Ostatnio (tak, dopiero niedawno, nie krytykujcie proszę mojej szybkości w odkrywaniu świetnych blogów) w morzu pełnym ryb, jakim jest blogosfera odnalazłam Psychodietkę. Myślę, że większość z Was chociaż kojarzy tą stronę, ja oczywiście wszystko odnajduję z opóźnieniem. Autorka dodała tam kilka postów dotyczących rezygnacji ze słodyczy, przeprowadziła nawet eksperyment odnośnie tego. Jeśli chcecie się dowiedzieć więcej - odsyłam Was na jej bloga :)
Tymczasem ja mimo wszystko do 1 października rezygnuję ze słodyczy i wszelkiego rodzaju fast foodów. Wymienię to na owoce i warzywa, które uwielbiam. Zamiast słodzić
herbate cukrem, dodam miód. Zacznę jeść regularnie, przestanę unikać
śniadań. Jestem czekoladoholikiem, a co najgorsza nie jest to przypuszczenie, a
fakt. Na sam dźwięk słowa "czekolada/słodycze" dostaje palpitacji
serca... I jak tu być fit? Wiadomo, że raz na tydzień można sobie
pozwolić na małe szaleństwo i zjeść batona/kawałek czekolady/etc., ale
co jak w ciągu tygodnia o godzinie 3 nad ranem nachodzi mnie chęć na
słodycze (a uwierzcie, takie sytuacje mi się zdarzają..)?
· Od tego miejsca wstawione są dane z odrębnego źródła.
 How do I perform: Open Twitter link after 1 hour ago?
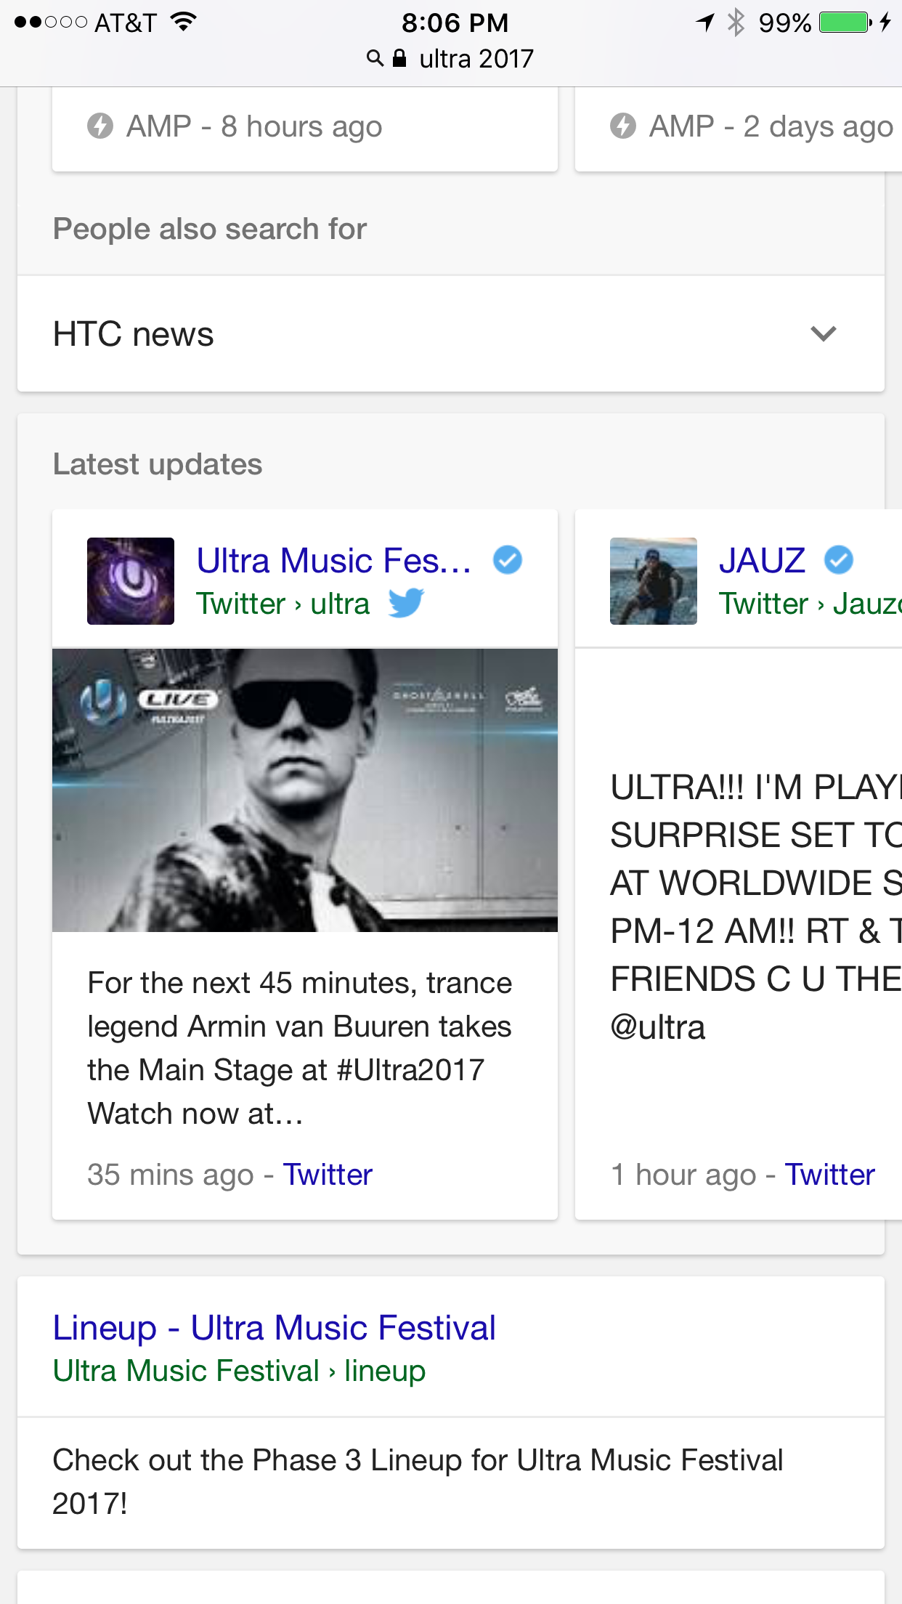click(x=830, y=1175)

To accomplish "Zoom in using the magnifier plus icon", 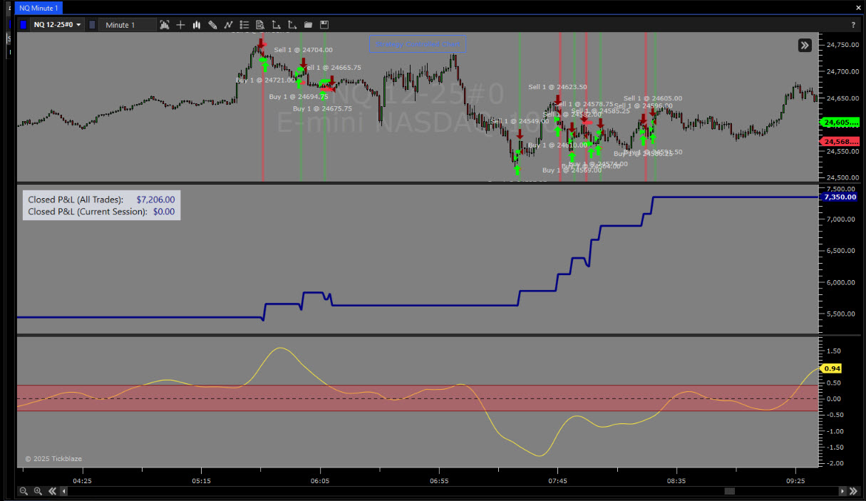I will click(x=38, y=491).
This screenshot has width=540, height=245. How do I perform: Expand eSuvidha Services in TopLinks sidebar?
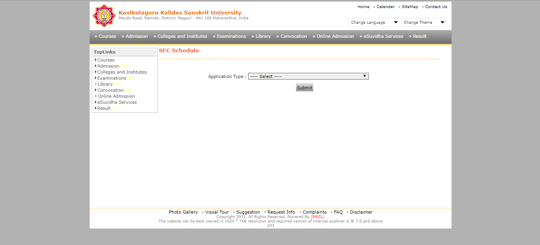(117, 102)
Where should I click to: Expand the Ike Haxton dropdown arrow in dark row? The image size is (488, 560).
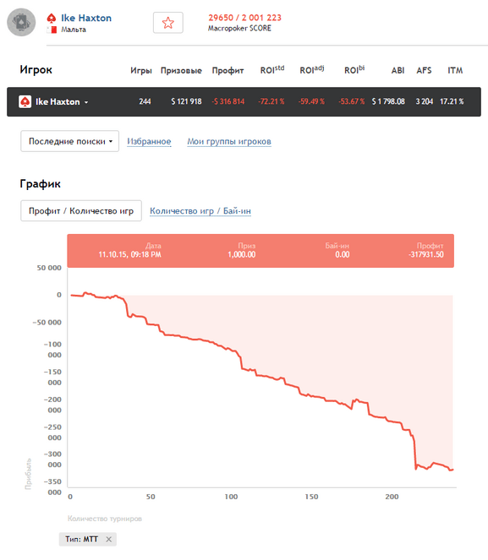point(86,102)
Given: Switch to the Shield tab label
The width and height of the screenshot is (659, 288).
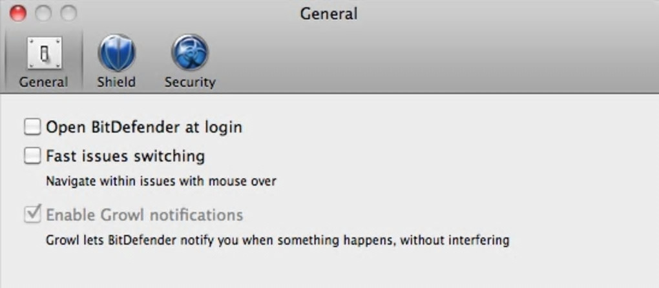Looking at the screenshot, I should (x=116, y=82).
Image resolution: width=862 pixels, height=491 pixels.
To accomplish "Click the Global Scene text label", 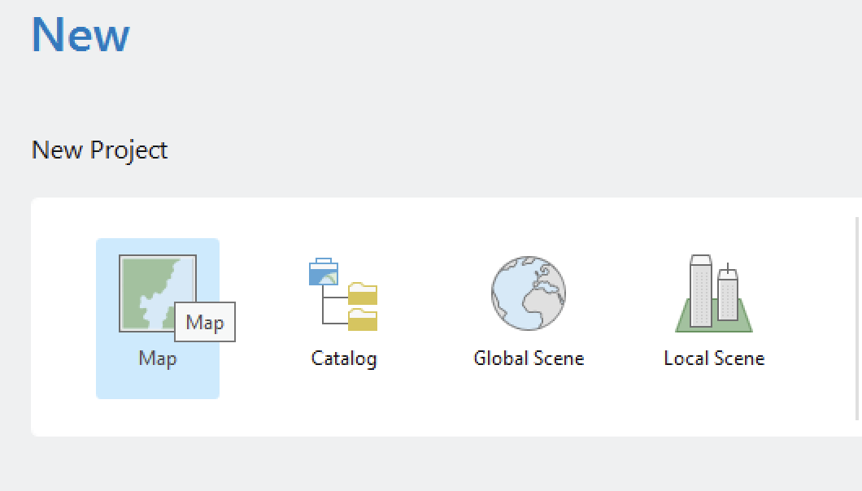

Doszłam do
wniosku, że czas coś zrobić ze swoim życiem i drastycznie odciąć się od
wszelkiego rodzaju słodyczy.
Po tych 3 bardzo ciężkich tygodniach powiadomię Was, czy dałam radę, oraz o tym jak działa na mnie brak czekolady. Mam nadzieję, że dotrwam. Taki mały trening wytrwałości zawsze się przydaje :)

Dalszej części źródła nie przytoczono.